*EXCERPTED RECORDS:*
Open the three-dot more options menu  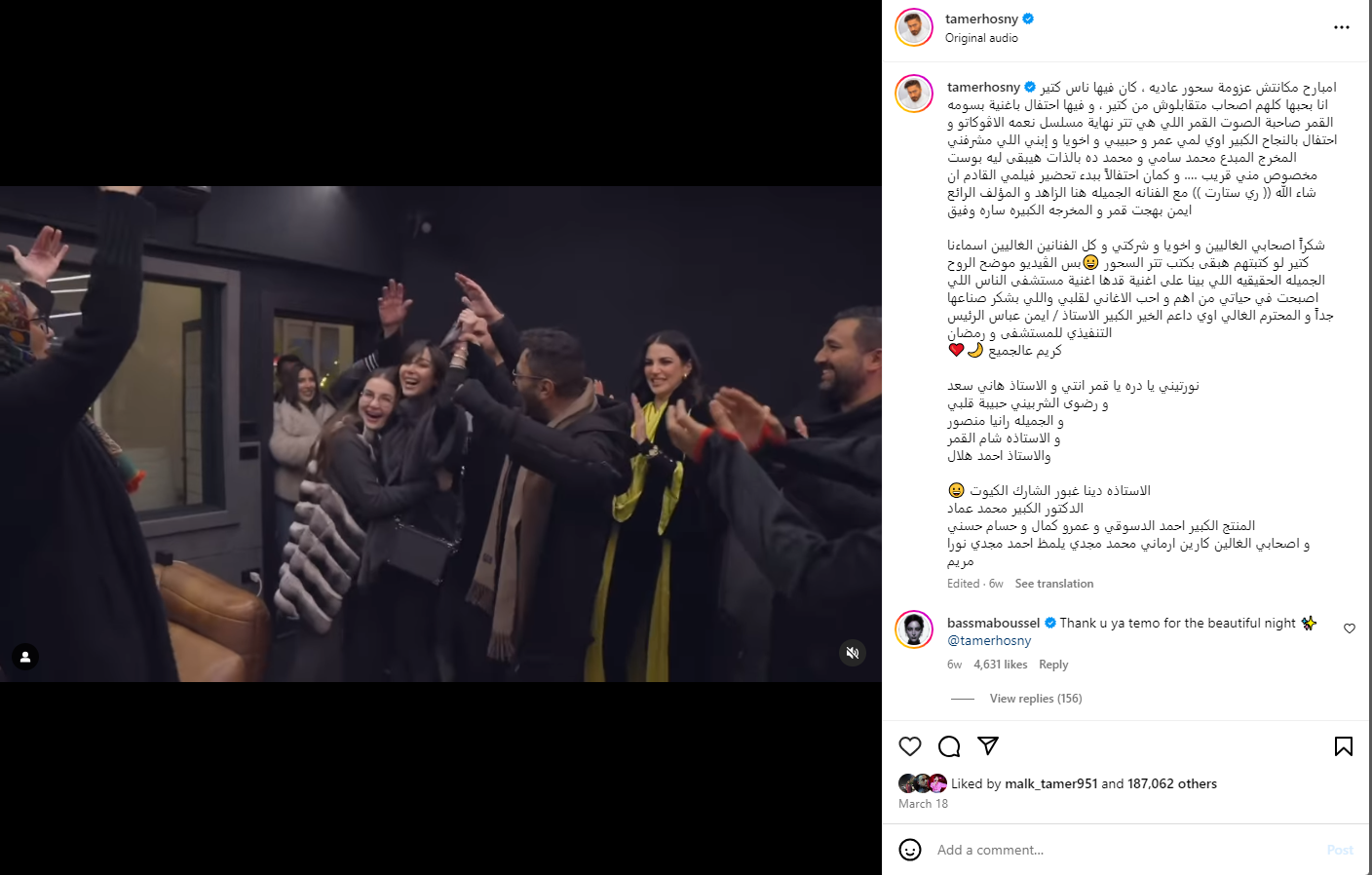click(x=1342, y=27)
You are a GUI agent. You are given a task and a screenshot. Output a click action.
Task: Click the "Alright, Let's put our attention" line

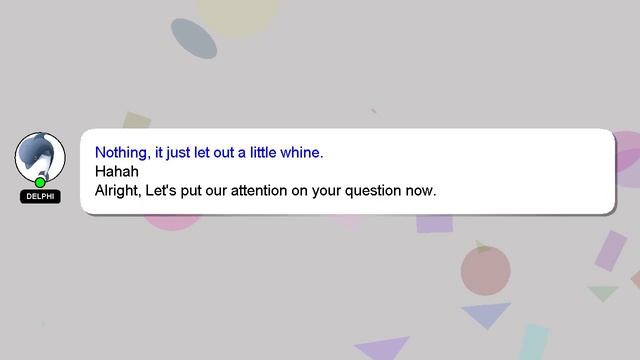[x=265, y=191]
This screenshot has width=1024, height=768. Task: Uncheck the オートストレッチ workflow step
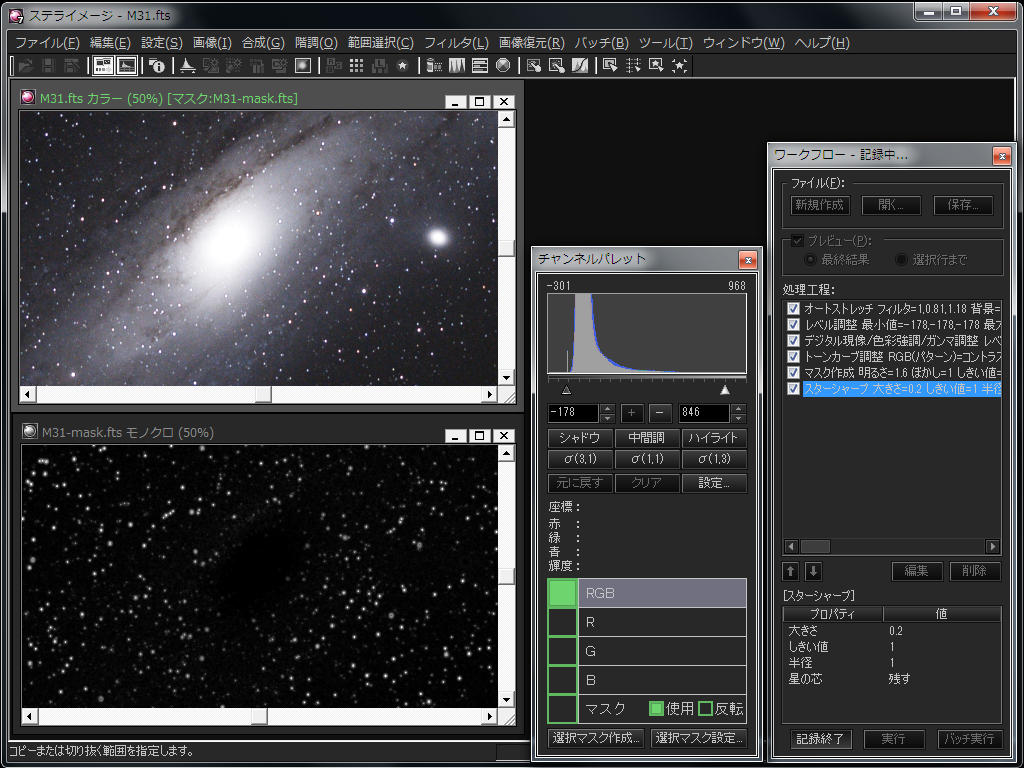(x=793, y=308)
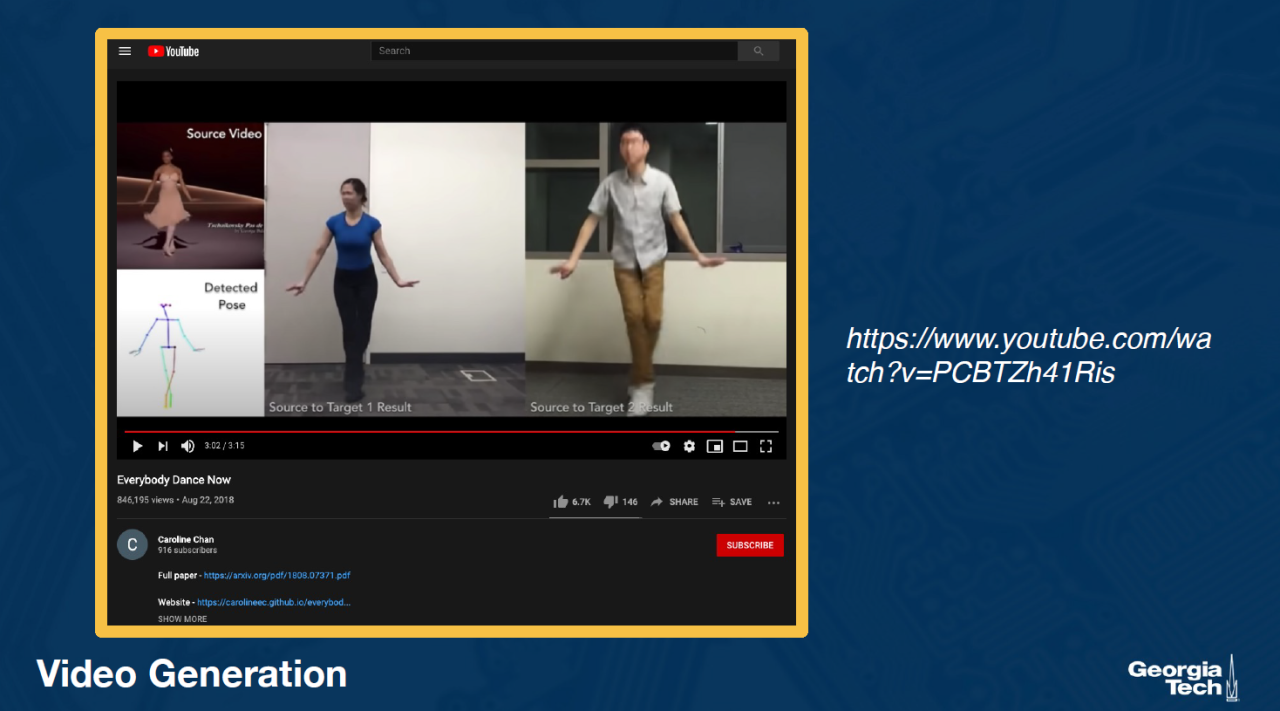Open the SAVE to playlist menu
The image size is (1280, 711).
pos(732,502)
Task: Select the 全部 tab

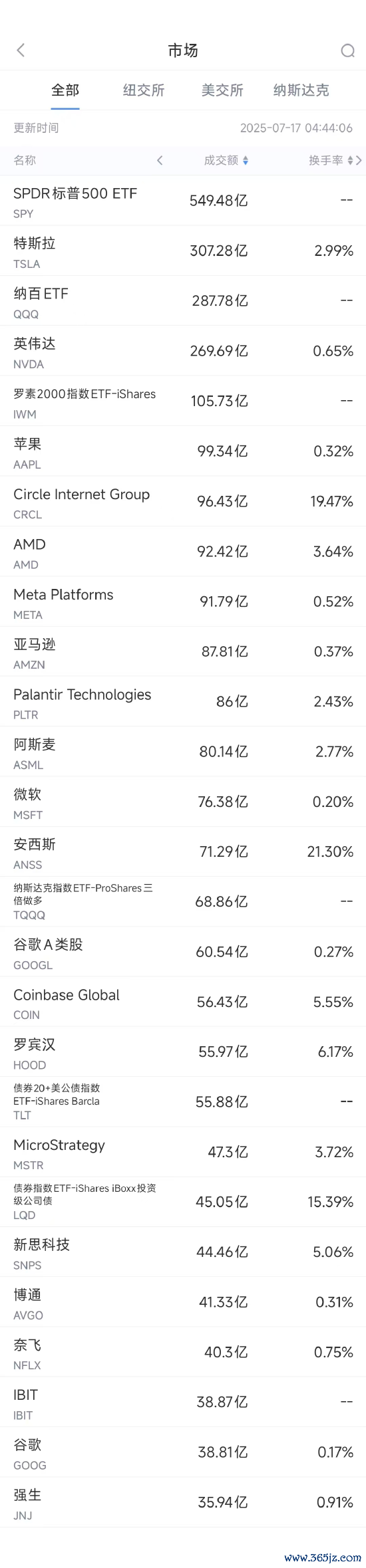Action: (65, 90)
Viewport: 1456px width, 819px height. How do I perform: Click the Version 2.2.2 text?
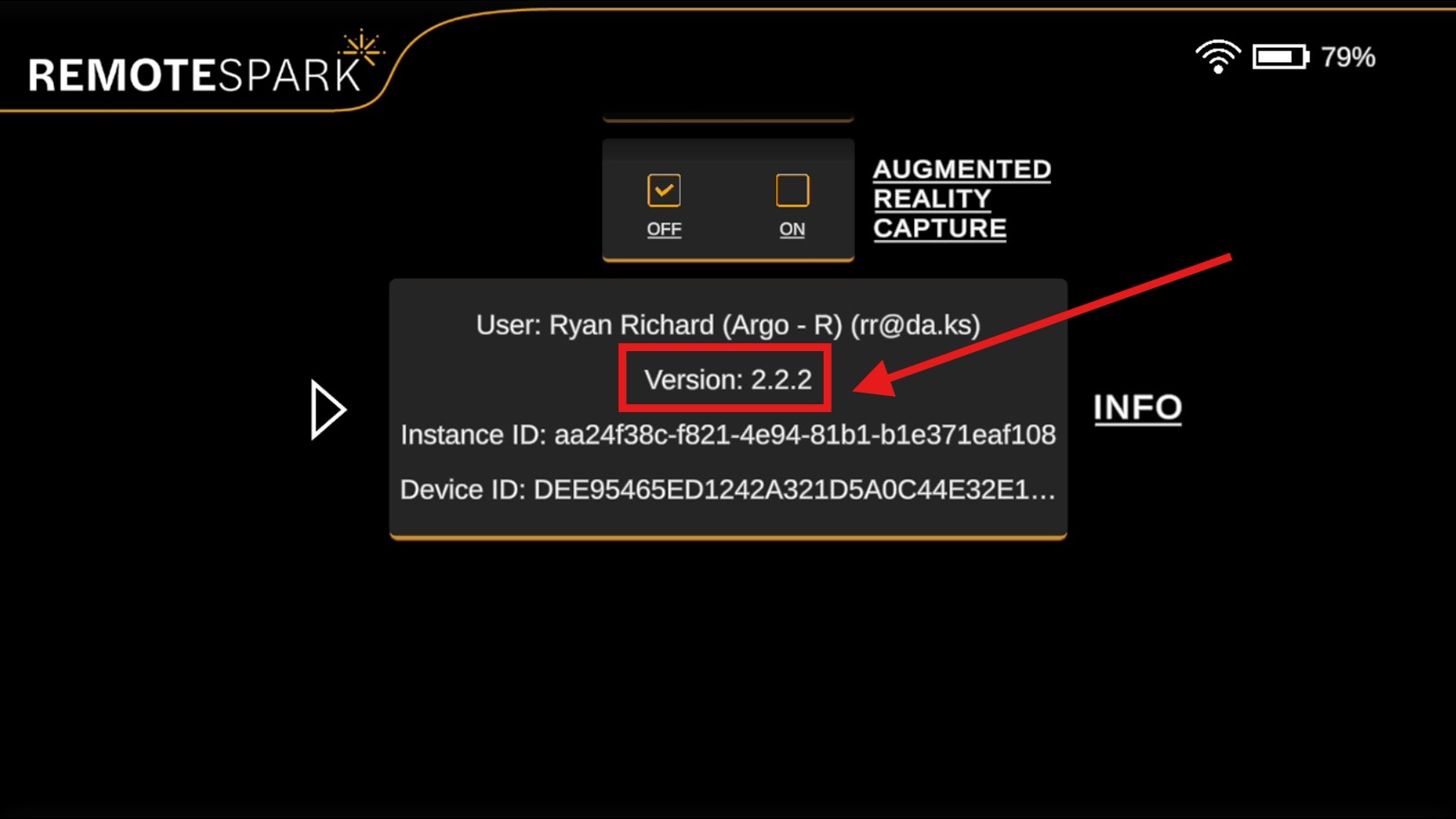click(728, 380)
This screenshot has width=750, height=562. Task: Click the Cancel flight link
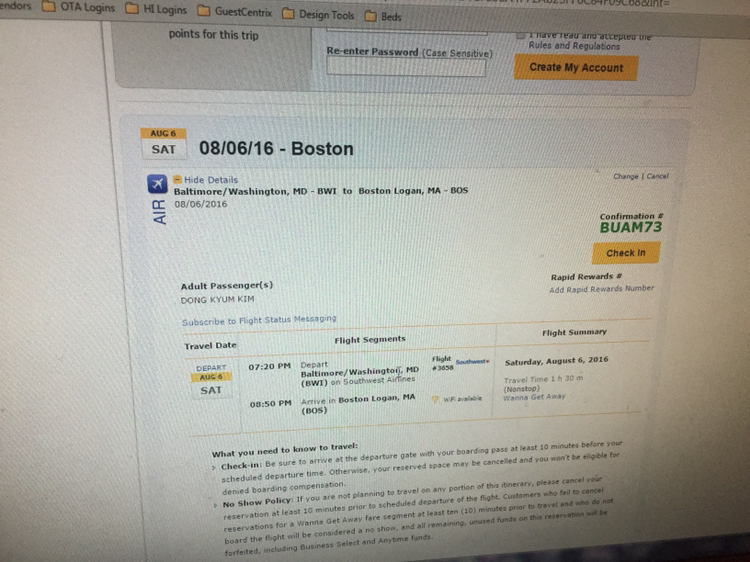[658, 176]
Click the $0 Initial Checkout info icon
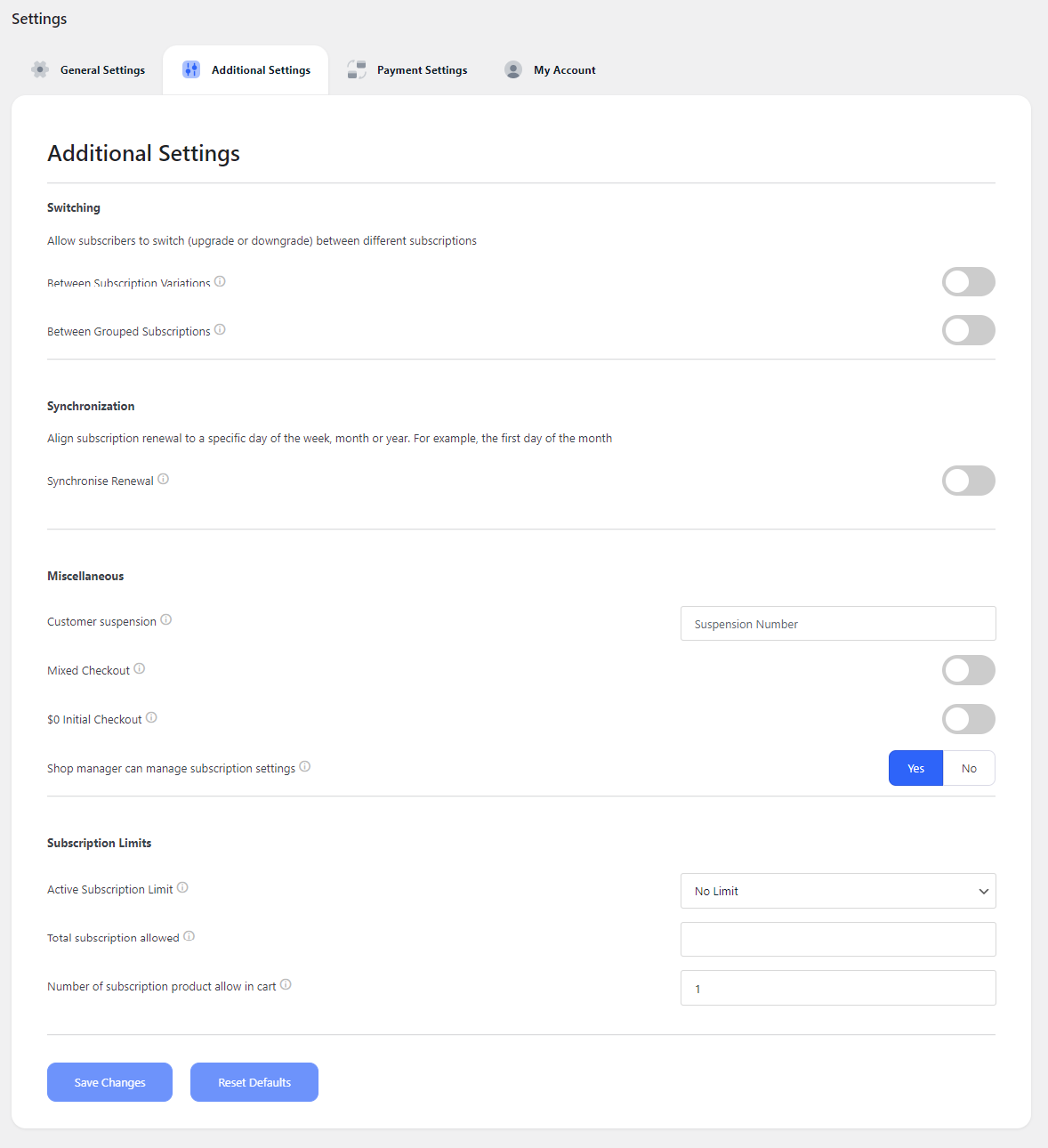 151,718
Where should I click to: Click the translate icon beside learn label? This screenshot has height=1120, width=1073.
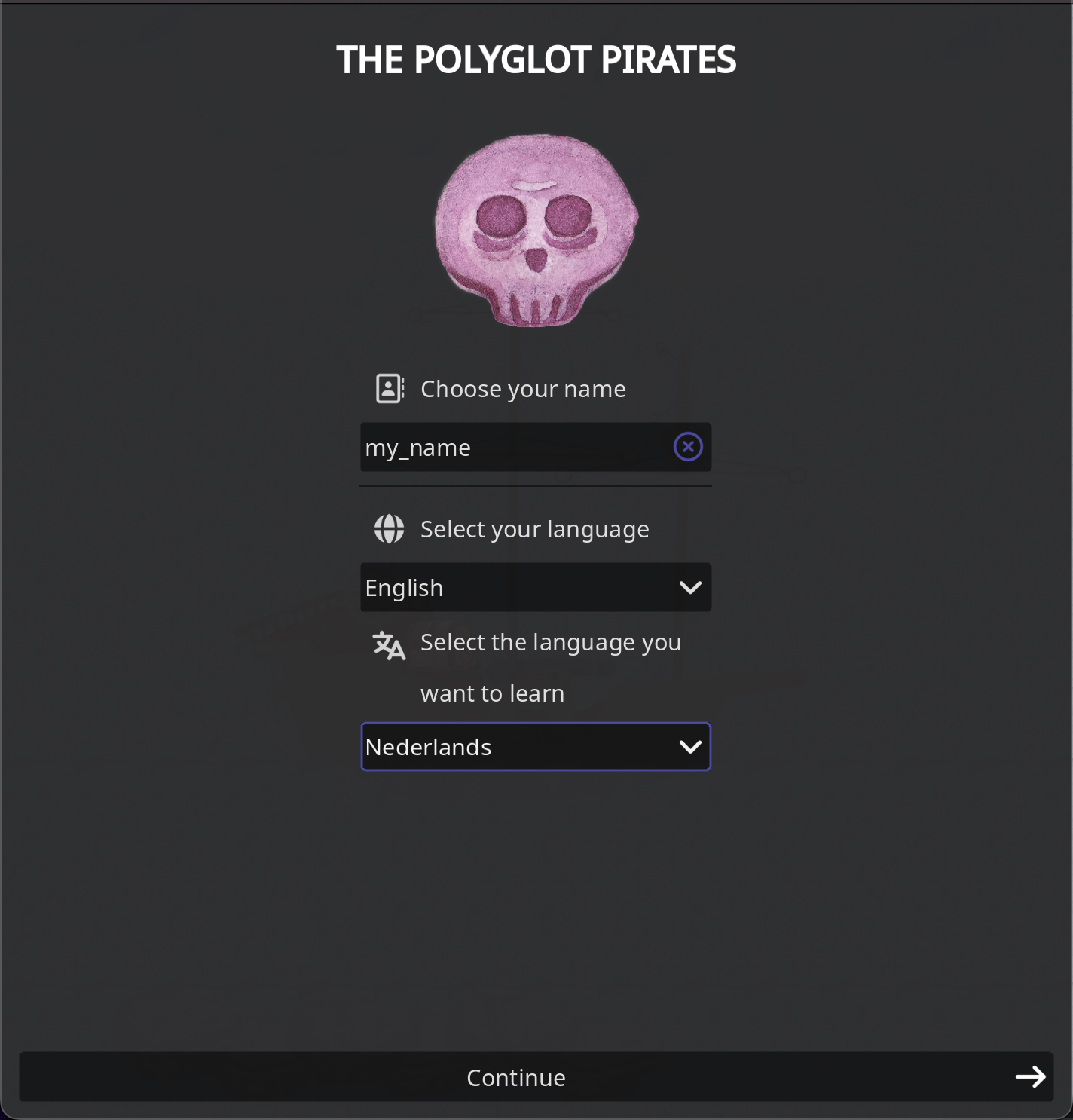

*EXERCISE PROMPT:* Repeat verbatim the lines from the one holding "Task: Select the 全部 tab" through the end of the listing above, both ends included, but not the pictures.

*TASK RESULT:*
Task: Select the 全部 tab

Action: (65, 90)
Viewport: 1456px width, 819px height. How do I perform: Click the Version 2.2.2 text?
click(728, 380)
This screenshot has width=750, height=562. Task: Click the Cancel flight link
[658, 176]
Click the $0 Initial Checkout info icon
 151,718
Where should I click to: Click the translate icon beside learn label? This screenshot has height=1120, width=1073.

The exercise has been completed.